SCHOFIELD BARRACKS, Hawaii—The 25th Infantry Division is all about drones: Drones that sense. Drones that shoot. Drones that get blown to smithereens for HIMARS target-practice. And more and more, drones built by soldiers themselves.
Tucked away in the converted storage room of a former movie theater, a handful of soldiers are producing drones by the dozen as part of the division’s Lightning Lab, a 13-person unit borrowed from other parts of the division and rapidly trained to build drones, training aids and ad hoc solutions to problems encountered on the battlefield.

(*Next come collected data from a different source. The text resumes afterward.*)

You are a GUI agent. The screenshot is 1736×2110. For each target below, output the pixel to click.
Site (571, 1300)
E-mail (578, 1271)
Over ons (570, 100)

The Lightning Lab troops also take their 3D printers on the road. When the division was deploying to the Philippines last summer, the unit was tasked with producing drones to use during the training, said Chief Warrant Officer 2 John Crutcher. They decided to produce a 3D-printed unibody frame they called the kestrel, so they “went out to the Philippines, made 125 of them out there in the field, and took a lot of good feedback from the field,” including that soldiers needed to be able to fly the drones indoors, for training and room-clearing, Crutcher said.
So, a week after they returned to Hawaii, they made a new model, dubbed the Falconette.
The rapid—some might even say “lightning-fast”—speed at which the lab can gather feedback and adapt is a key component of the U.S. Army’s Transformation in Contact initiative, and a radical departure from the traditional yearslong defense acquisition process.
Lt. Col. Eugene Miranda, spokesman for the 25th Infantry Division, said much of what the lab does is “soldier-driven innovation from the point of need.”
“A lot of that innovation is being powered down to the soldiers who are actually the users of the things. So we get that real-time feedback, versus these age-old systems where it’s optimized only for the process of the planning, programming, budgeting and execution time horizon.”
In addition to the Kestrel and Falconette, the lab also makes one-way attack drones that cost just $12 in components to make, and is working with a company that won an Army innovation competition on swarm tech. The company brought its winning tech here and “in 24 hours, we had redesigned our Kestrel frame to be able to fit their components to be able to get up and fly a swarm,” Crutcher said.
It’s not just drones. During the Philippines trip, Crutcher said, they printed 110 new buttstocks for rifles, because the scopes were sitting too high to easily and comfortably use them with the original buttstocks. They also print training aids.
So how much training do the soldiers need before they can build drones? Crutcher said his expertise came from “YouTube University, Google University, Reddit University.”
One soldier who showed up on a Tuesday morning had built his first drone by the afternoon, and was building drones unsupervised by Thursday, he said.
The lab also teaches other units how to use the printers and build drones, because “we don’t want to be the single point of failure for the 25th ID,” Crutcher said. “You can’t rely on a 13-person shop to mass-manufacture at scale, right? Anybody who knows how to do math is going to be able to figure that out pretty quickly.”